Guess, we sorted it out now.
Sven
On Sun, Feb 15, 2004 at 07:31:46PM +0000, E.B. Dreger wrote:
>
...
>
> SH> As this is a small network internally everything is routed
> SH> via static routes.
>
> Except for the smallest of networks, I try to avoid static
> routes. It's additional work and opportunity for error.

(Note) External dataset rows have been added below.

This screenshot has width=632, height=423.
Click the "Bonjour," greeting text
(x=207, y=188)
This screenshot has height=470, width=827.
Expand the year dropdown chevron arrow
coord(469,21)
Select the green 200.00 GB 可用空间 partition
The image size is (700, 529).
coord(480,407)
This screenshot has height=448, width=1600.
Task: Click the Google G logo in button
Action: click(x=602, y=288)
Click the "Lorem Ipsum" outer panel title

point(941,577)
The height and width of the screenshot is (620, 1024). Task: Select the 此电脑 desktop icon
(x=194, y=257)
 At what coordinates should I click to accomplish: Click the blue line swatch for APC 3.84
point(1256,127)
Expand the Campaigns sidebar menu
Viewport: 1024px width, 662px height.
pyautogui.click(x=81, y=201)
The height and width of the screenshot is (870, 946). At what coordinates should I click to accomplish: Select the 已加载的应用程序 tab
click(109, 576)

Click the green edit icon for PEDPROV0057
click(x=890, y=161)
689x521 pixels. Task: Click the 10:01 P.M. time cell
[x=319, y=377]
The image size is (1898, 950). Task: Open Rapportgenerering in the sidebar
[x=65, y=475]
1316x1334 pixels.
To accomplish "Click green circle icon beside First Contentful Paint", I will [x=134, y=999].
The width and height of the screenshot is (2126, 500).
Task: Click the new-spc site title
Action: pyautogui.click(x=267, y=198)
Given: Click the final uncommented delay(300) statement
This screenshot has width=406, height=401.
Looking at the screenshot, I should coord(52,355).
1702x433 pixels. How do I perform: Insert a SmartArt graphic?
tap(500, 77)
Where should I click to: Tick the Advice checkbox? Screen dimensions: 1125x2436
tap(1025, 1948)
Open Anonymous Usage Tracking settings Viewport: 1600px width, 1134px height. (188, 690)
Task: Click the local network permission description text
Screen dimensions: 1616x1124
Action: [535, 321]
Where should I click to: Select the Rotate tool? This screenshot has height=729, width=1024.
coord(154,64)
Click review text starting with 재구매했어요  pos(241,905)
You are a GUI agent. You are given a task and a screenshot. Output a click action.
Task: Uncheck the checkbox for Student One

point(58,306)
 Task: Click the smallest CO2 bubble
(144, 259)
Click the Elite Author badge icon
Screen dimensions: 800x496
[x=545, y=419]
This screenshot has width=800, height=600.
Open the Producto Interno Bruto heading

Using
> BGP + TCP MD5 auth, OSPF auth, hardcoded ARP entries, per-port
> MAC address restrictions, prefix lists, route maps, etc., one can
> run a dynamic network and still keep security under control.
>
>
> SH> R1 and R2 have full BGP views from the transit providers as
> SH> well as partial view from the peers.
>
> Why not arrange the routers and switch in a single VLAN? (Or did
> I misunderstand your earlier ASCII-art diagram?) I usually use
> something like:
>
> 10.0.0.1/32 local sinkhole
> 10.0.0.2/28 virtual router (HSRP/VRRP; maybe XRRP now)
> 10.0.0.3/28 physical router #1
> 10.0.0.4/28 physical router #2
> : : : : : : :
> 10.0.0.13/28 [routing] switch #2
> 10.0.0.14/28 [routing] switch #1
...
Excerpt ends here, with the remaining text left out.